At a conversation with doctors about the positive health situation and the gradual reopening of the country amid the Covid-19 pandemic, the Premier called for heighten alert and readiness of the hospital structures for any potential development. “You should care to organize whatever needed. We should be prepared since everything could happen and we should be ready. The reopening comes with a price, because, given also the successful management of the coronavirus outbreak, people have relaxed and many think this is now over and there is nothing to worry about. The majority of people clearly understand that such a success was the result of lockdown measures. However, the daily life, its routine and our habits are quite strong and that’s why we should strongly prepare for an eventual second wave of the virus outbreak. May God help us not face such a challenge, but we should always be prepared,” the Premier stated.

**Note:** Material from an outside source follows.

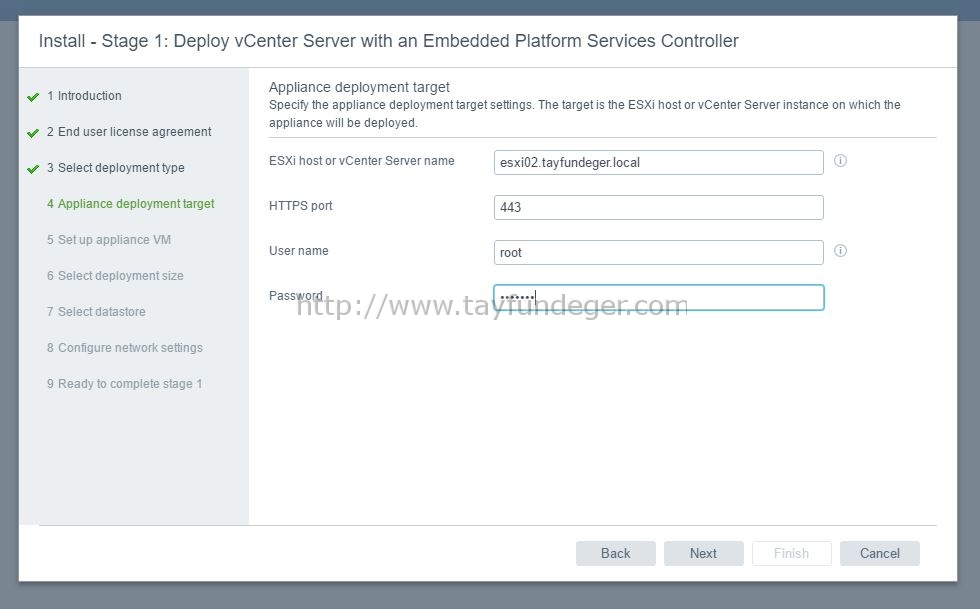Click the Password input field
Image resolution: width=980 pixels, height=609 pixels.
click(x=659, y=298)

Commenting on the situation, Health Minister Manastirliu noted that despite the fall in the number of new infections the risk is very high. “The surgical hospital will be ready to be mobilized and concentrate treatment of the Covid-19 patients here. However, it is worth highlighting that despite the decline in new infections, the alert is really high. Our health structures are working to minimize risk and curb the spread of the Covid-19 infection. Risk is still high despite the declining infections number,” she noted.